Christian Smalls, um dos organizadores do protesto que foi exposto a um colega do COVID-19, foi posteriormente demitido por participar do protesto nas instalações da Amazon. Mais tarde, a Amazon foi criticada quando um memorando que vazou mostrou que o principal executivo jurídico da empresa, David Zapolsky, chamou Smalls, que é negro, de “não inteligente ou articulado”.

Na semana passada, Vice relatou que um trabalhador que organizou um protesto em março de 2020 contra as proteções COVID em um depósito do Queens, em Nova York, foi questionado por 90 minutos e disciplinado por seu papel no planejamento da paralisação, em aparente violação das leis trabalhistas dos EUA. A Amazon confirmou um acordo com o NLRB sobre o incidente e disse que não concordava com os detalhes da denúncia.

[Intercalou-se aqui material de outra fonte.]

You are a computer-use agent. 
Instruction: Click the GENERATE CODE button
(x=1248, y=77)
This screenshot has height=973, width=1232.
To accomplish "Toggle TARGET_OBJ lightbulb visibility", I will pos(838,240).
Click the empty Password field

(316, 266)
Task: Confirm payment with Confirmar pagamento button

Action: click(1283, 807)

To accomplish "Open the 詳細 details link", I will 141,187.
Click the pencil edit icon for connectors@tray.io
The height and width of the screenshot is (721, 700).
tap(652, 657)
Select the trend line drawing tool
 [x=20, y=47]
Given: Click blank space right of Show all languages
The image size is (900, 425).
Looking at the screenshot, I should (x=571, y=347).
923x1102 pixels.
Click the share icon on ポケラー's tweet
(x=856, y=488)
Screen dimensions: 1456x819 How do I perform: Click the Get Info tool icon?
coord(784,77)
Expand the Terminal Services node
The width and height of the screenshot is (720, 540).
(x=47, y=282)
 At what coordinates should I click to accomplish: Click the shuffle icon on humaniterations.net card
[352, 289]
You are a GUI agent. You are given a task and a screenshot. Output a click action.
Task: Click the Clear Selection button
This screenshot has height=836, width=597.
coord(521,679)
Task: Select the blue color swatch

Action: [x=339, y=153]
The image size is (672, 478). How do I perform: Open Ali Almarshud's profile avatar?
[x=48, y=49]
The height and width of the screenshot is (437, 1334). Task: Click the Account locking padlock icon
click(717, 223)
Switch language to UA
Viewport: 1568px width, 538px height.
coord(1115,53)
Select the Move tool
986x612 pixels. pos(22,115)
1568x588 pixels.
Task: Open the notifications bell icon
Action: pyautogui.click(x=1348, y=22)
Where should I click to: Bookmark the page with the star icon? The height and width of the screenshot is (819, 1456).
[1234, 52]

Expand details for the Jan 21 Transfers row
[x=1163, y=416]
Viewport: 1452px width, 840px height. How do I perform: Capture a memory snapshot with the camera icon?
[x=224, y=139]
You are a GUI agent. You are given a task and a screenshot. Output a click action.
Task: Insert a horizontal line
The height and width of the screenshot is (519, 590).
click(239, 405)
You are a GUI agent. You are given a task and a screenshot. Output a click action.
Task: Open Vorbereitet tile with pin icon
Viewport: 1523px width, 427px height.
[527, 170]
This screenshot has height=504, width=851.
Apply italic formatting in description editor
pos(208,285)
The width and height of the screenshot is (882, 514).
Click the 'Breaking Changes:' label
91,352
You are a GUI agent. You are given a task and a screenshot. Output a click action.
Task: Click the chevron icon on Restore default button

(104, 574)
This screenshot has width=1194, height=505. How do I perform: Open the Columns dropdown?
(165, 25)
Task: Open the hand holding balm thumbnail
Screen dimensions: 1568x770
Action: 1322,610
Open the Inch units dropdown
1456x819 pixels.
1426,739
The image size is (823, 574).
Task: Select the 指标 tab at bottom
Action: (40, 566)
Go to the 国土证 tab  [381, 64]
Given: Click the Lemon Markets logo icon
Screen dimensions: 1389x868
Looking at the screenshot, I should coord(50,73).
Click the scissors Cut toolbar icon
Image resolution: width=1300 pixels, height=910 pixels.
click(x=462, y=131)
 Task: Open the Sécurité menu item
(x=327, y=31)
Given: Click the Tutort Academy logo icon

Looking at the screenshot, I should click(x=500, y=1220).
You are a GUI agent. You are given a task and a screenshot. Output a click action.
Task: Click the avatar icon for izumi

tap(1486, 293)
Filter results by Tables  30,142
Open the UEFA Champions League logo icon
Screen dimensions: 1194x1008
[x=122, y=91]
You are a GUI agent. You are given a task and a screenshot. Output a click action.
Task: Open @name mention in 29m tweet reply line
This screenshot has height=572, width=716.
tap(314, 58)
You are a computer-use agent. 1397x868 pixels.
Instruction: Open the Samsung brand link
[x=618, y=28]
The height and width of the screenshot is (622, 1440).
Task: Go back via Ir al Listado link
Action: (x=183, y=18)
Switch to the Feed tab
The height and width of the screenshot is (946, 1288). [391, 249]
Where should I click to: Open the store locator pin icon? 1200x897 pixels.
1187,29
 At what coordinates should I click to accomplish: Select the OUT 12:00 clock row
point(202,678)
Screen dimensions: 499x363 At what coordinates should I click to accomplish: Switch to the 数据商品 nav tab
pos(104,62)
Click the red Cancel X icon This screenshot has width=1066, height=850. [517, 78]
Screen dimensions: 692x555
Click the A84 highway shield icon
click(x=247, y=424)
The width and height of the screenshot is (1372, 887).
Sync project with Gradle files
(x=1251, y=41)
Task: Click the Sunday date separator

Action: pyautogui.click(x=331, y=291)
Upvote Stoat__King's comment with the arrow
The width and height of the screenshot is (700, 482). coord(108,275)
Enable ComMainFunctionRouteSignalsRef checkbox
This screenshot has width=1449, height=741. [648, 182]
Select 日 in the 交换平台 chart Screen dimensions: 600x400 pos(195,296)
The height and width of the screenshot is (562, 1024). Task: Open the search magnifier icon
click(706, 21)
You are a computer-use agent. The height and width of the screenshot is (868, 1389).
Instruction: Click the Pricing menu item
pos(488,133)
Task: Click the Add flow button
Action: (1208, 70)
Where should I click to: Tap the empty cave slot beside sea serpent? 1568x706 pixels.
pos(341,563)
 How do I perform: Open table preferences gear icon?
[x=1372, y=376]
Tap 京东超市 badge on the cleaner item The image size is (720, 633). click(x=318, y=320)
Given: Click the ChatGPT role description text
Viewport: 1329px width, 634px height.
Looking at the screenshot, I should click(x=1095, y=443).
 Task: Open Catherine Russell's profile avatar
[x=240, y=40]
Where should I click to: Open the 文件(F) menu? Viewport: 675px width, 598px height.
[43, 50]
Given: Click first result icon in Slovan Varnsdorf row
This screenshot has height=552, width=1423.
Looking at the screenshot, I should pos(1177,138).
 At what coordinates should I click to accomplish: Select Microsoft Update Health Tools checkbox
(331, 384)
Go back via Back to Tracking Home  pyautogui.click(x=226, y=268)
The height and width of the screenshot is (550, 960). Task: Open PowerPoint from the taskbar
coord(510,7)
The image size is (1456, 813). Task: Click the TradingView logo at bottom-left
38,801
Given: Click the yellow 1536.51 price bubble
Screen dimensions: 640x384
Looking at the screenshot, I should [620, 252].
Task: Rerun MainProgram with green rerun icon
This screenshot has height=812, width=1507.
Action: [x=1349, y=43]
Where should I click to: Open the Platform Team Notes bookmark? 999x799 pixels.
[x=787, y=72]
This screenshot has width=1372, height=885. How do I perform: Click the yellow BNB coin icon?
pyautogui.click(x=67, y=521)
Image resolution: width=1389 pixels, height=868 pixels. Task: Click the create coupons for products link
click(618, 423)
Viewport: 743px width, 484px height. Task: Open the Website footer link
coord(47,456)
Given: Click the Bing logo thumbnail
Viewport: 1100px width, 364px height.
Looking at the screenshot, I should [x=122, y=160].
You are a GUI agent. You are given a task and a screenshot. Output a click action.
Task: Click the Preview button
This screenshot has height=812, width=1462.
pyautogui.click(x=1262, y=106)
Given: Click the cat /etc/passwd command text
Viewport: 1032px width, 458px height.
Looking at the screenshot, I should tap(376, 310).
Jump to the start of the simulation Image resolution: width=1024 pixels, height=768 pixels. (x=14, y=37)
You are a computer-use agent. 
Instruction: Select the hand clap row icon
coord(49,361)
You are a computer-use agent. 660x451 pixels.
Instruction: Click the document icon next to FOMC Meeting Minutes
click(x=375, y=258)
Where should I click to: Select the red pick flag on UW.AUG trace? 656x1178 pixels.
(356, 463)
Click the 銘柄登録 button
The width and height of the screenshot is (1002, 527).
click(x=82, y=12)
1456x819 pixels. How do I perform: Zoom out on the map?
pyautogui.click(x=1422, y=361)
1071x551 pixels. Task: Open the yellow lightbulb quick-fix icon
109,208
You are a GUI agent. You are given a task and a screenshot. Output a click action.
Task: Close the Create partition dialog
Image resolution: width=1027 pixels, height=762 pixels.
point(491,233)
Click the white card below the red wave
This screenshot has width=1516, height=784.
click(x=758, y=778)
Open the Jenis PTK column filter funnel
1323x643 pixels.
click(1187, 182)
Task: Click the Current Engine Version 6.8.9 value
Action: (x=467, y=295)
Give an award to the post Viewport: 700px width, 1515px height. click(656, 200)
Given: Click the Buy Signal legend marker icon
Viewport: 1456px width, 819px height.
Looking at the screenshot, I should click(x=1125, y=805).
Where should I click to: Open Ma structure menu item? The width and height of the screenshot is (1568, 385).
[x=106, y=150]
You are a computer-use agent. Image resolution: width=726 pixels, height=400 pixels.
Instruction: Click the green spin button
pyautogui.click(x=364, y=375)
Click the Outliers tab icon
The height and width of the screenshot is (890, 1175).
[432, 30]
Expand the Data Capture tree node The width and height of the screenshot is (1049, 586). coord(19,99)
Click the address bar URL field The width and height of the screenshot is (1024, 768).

Trabalhadores de armazém exaustos

Em meio às iniciativas sindicais e às greves de trabalhadores, os funcionários dos depósitos da Amazon expressaram o desejo de diminuir o ritmo no trabalho, por segurança e para evitar que seus corpos quebrem. Trabalhar em um depósito da Amazon é como “um intenso treino de nove horas todos os dias”, disse Bates, o funcionário do depósito da Bessemer, a legisladores federais em março. Bates disse que deseja que os trabalhadores tenham descanso suficiente para se recuperarem de movimentos repetitivos e esforços físicos prolongados.

A Amazon disse que gostou do feedback de Bates, mas não acha que suas opiniões refletem as da maioria dos funcionários do warehouse. A empresa acrescentou que 90% de seus colegas do centro de distribuição “dizem que recomendariam a Amazon como um ótimo lugar para trabalhar para amigos e familiares”. A porta-voz da Amazon, Heather Knox, enfatizou que os funcionários recebem dois intervalos de 30 minutos por turno de 10 horas, bem como intervalos pagos para ir ao banheiro ou fazer um lanche.

Iheme, o organizador comunitário, disse que os trabalhadores da Amazon merecem ter energia suficiente para trabalhar fora do trabalho. Se os funcionários do warehouse não estão “exaustos ao sair do trabalho” ou correndo para um segundo emprego para pagar as contas, eles podem ser pais melhores. Eles também podem se envolver com a comunidade e até mesmo tirar férias em outras partes do estado, acrescentou ela, o que seria bom para Bessemer e para a economia do estado.

“Quando você tem tempo para investir em sua casa”, disse ela, “você tem esse tempo para investir em sua comunidade.”

#E-commerce #Amazonas

John Doe

Curioso e apaixonado por tecnologia.